→ **What the exercise asks**:
Output all the data exactly as it appears below.

[Stored data]
---

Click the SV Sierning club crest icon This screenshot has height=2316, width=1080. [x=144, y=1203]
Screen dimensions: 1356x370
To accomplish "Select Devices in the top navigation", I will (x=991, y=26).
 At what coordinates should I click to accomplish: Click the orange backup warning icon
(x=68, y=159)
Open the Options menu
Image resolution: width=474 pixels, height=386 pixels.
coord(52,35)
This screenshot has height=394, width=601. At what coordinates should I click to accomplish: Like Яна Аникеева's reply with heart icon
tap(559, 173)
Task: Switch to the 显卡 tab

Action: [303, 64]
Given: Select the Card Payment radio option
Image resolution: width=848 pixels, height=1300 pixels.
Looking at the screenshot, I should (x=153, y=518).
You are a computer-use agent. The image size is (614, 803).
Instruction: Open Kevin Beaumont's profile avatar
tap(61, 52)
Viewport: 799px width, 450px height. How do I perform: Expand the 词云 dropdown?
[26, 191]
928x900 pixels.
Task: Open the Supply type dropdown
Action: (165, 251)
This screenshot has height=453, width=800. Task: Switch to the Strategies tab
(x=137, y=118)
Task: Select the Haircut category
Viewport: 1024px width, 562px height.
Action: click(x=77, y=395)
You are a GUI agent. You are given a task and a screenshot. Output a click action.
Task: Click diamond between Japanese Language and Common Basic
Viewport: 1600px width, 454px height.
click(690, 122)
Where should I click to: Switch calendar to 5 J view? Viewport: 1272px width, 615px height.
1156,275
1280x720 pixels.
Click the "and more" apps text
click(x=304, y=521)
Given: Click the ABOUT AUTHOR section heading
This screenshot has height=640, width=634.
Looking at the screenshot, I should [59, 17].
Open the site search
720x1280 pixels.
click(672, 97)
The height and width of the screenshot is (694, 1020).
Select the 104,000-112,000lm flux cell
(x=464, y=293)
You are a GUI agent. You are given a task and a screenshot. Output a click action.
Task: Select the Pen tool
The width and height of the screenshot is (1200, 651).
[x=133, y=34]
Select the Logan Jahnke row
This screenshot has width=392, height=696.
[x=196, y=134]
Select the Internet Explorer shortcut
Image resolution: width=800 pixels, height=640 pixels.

---

→ **Result**:
Click the SV Sierning club crest icon This screenshot has height=2316, width=1080. [x=144, y=1203]
Screen dimensions: 1356x370
To accomplish "Select Devices in the top navigation", I will (x=991, y=26).
 At what coordinates should I click to accomplish: Click the orange backup warning icon
(x=68, y=159)
Open the Options menu
Image resolution: width=474 pixels, height=386 pixels.
coord(52,35)
This screenshot has height=394, width=601. At what coordinates should I click to accomplish: Like Яна Аникеева's reply with heart icon
tap(559, 173)
Task: Switch to the 显卡 tab

Action: [303, 64]
Given: Select the Card Payment radio option
Image resolution: width=848 pixels, height=1300 pixels.
Looking at the screenshot, I should (x=153, y=518).
You are a computer-use agent. The image size is (614, 803).
Instruction: Open Kevin Beaumont's profile avatar
tap(61, 52)
Viewport: 799px width, 450px height. How do I perform: Expand the 词云 dropdown?
[26, 191]
928x900 pixels.
Task: Open the Supply type dropdown
Action: (165, 251)
This screenshot has height=453, width=800. Task: Switch to the Strategies tab
(x=137, y=118)
Task: Select the Haircut category
Viewport: 1024px width, 562px height.
Action: click(x=77, y=395)
You are a GUI agent. You are given a task and a screenshot. Output a click action.
Task: Click diamond between Japanese Language and Common Basic
Viewport: 1600px width, 454px height.
click(690, 122)
Where should I click to: Switch calendar to 5 J view? Viewport: 1272px width, 615px height.
1156,275
1280x720 pixels.
Click the "and more" apps text
click(x=304, y=521)
Given: Click the ABOUT AUTHOR section heading
This screenshot has height=640, width=634.
Looking at the screenshot, I should [59, 17].
Open the site search
720x1280 pixels.
click(672, 97)
The height and width of the screenshot is (694, 1020).
Select the 104,000-112,000lm flux cell
(x=464, y=293)
You are a GUI agent. You are given a task and a screenshot. Output a click action.
Task: Select the Pen tool
The width and height of the screenshot is (1200, 651).
[x=133, y=34]
Select the Logan Jahnke row
This screenshot has width=392, height=696.
[x=196, y=134]
Select the Internet Explorer shortcut
Image resolution: width=800 pixels, height=640 pixels.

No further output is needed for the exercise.